[DOCUMENT SEGMENT]
1.30The purpose of the amendments in Schedule 4 is to align the tax treatment of off-market share buy-backs with the tax treatment of on-market share-buy backs for listed public companies.[34] As outlined in the EM, such alignment would ensure that listed public companies can no longer use off-market purchases and selective reductions of capital to take advantage of the concessional tax status of shareholders as part of their capital management activities. Schedule 4 would also amend the income tax treatment for selective reductions of capital which may be used to achieve similar outcomes.[35]

1.31The schedule would implement the government’s Improving the integrity of off-market share buy-back’s measure during the 2022–23 Budget and is expected to improve the integrity of the tax system so that ‘listed public companies will no longer be able to exploit the tax rules to buy back their own shares at a discount subsided by the Australian taxpayer.’[36]

Schedule 5—Franked distributions funded by capital raisings

1.32Schedule 5 of the bill seeks to amend the ITAA1997 to prevent certain distributions that are funded by capital raisings from being frankable. The proposed amendments would ensure that arrangements cannot be put in place to release franking credits that would otherwise remain unused where they do not significantly change the financial position of the entity.[37]

1.33In May 2015, the Australian Taxation Office (ATO) issued the Taxpayer Alert TA205/2 in relation to franked distributions funded by capital raisings. The alert outlined concerns that arrangements are being used by companies for the purposes of, or for the purposes which include, releasing franking credits or streaming dividends to shareholders. One of the purported effects of these arrangements was noted by the ATO, as being the release of franking credits that may otherwise have been retained by the company.[38]

1.34To address concerns raised in the Taxpayer Alert TA2015/2, the purpose of the amendments in Schedule 5 is to:

…prevent entities from manipulating the imputation system to facilitate the inappropriate release of franking credits. They prevent the use of artificial arrangements under which capital is raised to fund the payment of franked distributions (including by way of non-share dividends) to shareholders to enable the accelerated release of franking credits.[39]

1.35Schedule 5 fully implements the Tax integrity—franked distributions funded by capital raising measures from the 2016–17 Mid-Year Economic and Fiscal Outlook (MYEFO).[40]

1.36To achieve this, the schedule adds distributions funded by capital raisings to the list of distributions that are un-frankable, defined in section 960-120 of the ITAA 1997.

1.37As stipulated in the schedule, a distribution by an entity would be funded by capital raising if:

(i)the distribution is not consistent with an established practice of the entity of making distributions of that kind on a regular basis;

(ii)there is an issue of equity interests in the entity; and

(iii)it is reasonable to conclude, having regard to all relevant circumstances, that:

  • the principal effect of the issue of any of the equity interests was to directly or indirectly fund all or part of the distribution; and
  • any entity that issued or facilitated the issue of the interests did so for a purpose of funding all or part of the distribution.[41]

Relevant reviews and inquiries

Independent Review of the Tax Practitioners Board

1.38On 5 March 2019, the former government announced an independent review into the effectiveness of the TPB and the Tax Agent Services Act 2009 to ensure that the tax agent services are provided to the public in accordance with appropriate professional and ethical standards.

[RECORD EXCERPTS]
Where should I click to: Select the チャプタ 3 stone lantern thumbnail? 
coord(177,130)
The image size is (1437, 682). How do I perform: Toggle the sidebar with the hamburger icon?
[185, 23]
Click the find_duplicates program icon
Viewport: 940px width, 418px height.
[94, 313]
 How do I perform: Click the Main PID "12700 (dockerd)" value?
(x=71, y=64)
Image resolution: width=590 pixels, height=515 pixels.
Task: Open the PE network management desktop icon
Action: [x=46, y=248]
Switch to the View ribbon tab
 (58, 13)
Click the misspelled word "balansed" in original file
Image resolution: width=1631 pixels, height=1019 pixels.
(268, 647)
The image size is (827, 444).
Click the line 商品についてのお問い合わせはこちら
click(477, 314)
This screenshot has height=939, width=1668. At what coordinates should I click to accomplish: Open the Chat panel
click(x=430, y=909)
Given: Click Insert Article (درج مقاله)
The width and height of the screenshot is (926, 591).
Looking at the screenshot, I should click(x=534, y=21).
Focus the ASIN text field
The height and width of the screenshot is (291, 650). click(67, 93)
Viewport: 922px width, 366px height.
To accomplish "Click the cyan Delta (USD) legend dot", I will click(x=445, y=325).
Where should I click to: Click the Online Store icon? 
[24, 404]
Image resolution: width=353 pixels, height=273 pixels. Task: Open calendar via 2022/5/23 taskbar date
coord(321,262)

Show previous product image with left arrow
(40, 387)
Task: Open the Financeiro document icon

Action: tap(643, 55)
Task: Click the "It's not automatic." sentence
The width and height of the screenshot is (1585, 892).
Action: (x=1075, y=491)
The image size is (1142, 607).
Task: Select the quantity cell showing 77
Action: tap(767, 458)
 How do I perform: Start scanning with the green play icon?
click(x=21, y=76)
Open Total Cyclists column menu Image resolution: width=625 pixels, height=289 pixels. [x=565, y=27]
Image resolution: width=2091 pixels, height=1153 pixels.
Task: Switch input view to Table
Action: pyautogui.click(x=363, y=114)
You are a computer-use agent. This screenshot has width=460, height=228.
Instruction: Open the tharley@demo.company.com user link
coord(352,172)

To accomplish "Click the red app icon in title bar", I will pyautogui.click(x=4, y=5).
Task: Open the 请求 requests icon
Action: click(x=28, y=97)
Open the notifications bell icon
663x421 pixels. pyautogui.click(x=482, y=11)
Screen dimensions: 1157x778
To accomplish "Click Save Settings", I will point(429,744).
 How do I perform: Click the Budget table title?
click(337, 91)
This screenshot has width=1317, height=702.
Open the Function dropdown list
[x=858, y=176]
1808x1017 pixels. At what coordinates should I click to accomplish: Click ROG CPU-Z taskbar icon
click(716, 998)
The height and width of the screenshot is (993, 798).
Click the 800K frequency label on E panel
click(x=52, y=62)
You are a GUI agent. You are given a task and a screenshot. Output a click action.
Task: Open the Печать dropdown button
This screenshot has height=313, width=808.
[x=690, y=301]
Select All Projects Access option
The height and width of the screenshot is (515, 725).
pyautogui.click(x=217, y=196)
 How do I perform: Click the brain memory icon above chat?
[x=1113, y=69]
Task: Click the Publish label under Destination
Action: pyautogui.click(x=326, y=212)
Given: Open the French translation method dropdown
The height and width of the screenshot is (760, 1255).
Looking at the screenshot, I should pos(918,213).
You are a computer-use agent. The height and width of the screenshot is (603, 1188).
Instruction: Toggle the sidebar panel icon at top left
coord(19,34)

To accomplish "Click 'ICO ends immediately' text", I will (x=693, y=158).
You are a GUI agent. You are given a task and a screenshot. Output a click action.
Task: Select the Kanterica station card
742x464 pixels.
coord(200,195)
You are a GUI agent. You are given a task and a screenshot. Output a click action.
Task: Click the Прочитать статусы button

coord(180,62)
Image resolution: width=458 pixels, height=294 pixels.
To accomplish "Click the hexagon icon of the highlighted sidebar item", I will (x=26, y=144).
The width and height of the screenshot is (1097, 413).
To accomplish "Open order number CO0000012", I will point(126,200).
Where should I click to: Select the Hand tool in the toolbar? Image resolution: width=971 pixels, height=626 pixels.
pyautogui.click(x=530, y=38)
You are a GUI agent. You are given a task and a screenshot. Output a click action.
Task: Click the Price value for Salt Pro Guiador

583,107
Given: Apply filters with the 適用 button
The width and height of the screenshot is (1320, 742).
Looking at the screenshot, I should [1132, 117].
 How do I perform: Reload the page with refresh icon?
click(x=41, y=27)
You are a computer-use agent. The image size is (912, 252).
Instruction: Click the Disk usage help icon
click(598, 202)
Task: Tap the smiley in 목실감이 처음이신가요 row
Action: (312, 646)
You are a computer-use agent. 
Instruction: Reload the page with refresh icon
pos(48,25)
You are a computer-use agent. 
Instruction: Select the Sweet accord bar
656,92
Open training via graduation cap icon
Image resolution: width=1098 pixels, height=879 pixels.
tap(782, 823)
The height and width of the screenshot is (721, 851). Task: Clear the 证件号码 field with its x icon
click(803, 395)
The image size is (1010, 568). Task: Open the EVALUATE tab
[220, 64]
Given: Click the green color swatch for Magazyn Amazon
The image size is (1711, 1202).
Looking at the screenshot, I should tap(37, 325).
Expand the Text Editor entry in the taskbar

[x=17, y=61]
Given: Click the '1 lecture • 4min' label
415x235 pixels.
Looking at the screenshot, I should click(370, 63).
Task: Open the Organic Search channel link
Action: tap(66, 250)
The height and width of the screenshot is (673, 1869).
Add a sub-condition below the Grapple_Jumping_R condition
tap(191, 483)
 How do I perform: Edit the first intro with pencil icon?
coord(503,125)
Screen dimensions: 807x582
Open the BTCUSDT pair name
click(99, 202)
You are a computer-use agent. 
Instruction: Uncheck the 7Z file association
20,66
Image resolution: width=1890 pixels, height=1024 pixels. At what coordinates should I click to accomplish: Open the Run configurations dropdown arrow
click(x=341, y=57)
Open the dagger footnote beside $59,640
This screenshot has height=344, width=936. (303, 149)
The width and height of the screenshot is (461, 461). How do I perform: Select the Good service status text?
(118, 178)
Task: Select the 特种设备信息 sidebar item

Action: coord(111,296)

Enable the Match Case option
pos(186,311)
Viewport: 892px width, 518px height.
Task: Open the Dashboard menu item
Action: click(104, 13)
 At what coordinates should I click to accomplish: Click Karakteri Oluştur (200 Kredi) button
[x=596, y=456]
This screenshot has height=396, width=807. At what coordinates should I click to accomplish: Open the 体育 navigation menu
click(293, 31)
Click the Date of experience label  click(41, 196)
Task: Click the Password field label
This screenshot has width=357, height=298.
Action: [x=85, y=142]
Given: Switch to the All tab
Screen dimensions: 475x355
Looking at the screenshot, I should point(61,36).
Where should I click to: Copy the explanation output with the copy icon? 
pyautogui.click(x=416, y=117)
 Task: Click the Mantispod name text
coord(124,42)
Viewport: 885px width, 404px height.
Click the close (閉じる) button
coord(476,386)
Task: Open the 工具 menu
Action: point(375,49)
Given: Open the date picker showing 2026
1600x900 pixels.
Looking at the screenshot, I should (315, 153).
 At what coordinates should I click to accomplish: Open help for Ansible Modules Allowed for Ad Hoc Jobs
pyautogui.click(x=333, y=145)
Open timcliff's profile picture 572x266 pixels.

[WRITTEN INSTRUCTION A]
Answer these questions from the tax bill report excerpt:
(i) Which Budget included the measure that Schedule 4 would implement?
(ii) In which section of the ITAA 1997 is the list of un-frankable distributions defined?
(iii) On what date did the former government announce the independent review of the TPB?
[WRITTEN INSTRUCTION B] Please pick up the tax bill report excerpt after its final sentence and keep writing it.

[FINAL ANSWER A]
(i) The 2022–23 Budget.
(ii) Section 960-120.
(iii) 5 March 2019.

[FINAL ANSWER B]
1.39The review involved extensive consultation with representatives from the accounting and taxation, consumer advocacy and education sectors, as well as with professional bodies, government regulators and agencies, and the public. Feedback was received via roundtable sessions as well as a submission process concluding on 30 August 2019, with a total of 66 submissions received, including 13 confidential submissions.[42]

House of Representatives Standing Committee on Economics Inquiry into the implications of removing refundable franking credits

1.40On 19 September 2018, the former Treasurer, the Hon Josh Frydenberg MP, referred an inquiry into the implications of removing refundable franking credits to the House of Representatives Standing Committee on Economics.

1.41The committee held a series of 19 public hearings across the country to allow Australians to have their say in light of policy proposed to be introduced on 1July 2019. A total of 1777 submissions were published as well as additional information and answers to questions on notice.[43]

Consultation

Sustainability standards

1.42To inform the exposure draft legislation and accompanying explanatory materials, the Department of the Treasury (Treasury) sought feedback from stakeholders on the proposed reforms in Schedule 2 of the bill through two consultation processes.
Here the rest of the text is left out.